● To do: Copy the lines exactly. Begin at the first line of the data and stop after the line with "Task: Select the 10Y size row label".

● Data to use:
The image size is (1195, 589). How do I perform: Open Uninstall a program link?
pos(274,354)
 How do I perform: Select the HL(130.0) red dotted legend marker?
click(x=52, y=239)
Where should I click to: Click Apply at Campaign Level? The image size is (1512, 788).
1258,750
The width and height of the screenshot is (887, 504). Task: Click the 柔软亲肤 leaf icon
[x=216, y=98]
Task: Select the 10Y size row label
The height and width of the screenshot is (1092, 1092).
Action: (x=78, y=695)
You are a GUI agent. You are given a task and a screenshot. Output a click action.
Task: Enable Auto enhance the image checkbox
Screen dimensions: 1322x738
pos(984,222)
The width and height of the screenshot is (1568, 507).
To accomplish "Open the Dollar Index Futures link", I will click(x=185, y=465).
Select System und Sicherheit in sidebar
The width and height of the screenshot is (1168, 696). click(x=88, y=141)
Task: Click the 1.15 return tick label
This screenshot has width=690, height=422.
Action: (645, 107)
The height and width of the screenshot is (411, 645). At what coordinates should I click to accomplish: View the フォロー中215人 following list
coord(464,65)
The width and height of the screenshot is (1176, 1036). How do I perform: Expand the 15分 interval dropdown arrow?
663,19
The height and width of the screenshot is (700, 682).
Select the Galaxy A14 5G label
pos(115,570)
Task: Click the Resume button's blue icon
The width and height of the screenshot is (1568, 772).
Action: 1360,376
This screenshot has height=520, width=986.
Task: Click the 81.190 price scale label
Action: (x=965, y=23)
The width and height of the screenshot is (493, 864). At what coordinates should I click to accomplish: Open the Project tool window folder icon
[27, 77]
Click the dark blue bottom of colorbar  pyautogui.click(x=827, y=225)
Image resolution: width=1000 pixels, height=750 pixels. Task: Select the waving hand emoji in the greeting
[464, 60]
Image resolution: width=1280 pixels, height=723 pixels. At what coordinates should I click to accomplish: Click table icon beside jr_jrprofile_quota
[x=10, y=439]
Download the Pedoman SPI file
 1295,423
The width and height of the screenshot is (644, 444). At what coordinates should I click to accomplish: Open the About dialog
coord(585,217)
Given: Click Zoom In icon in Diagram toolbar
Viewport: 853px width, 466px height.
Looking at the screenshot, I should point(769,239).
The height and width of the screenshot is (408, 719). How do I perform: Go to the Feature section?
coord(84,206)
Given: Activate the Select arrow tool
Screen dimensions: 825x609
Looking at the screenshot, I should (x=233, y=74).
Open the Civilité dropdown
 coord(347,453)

● Reply:
The image size is (1195, 589). How do I perform: Open Uninstall a program link?
pos(274,354)
 How do I perform: Select the HL(130.0) red dotted legend marker?
click(x=52, y=239)
Where should I click to: Click Apply at Campaign Level? The image size is (1512, 788).
1258,750
The width and height of the screenshot is (887, 504). Task: Click the 柔软亲肤 leaf icon
[x=216, y=98]
Task: Select the 10Y size row label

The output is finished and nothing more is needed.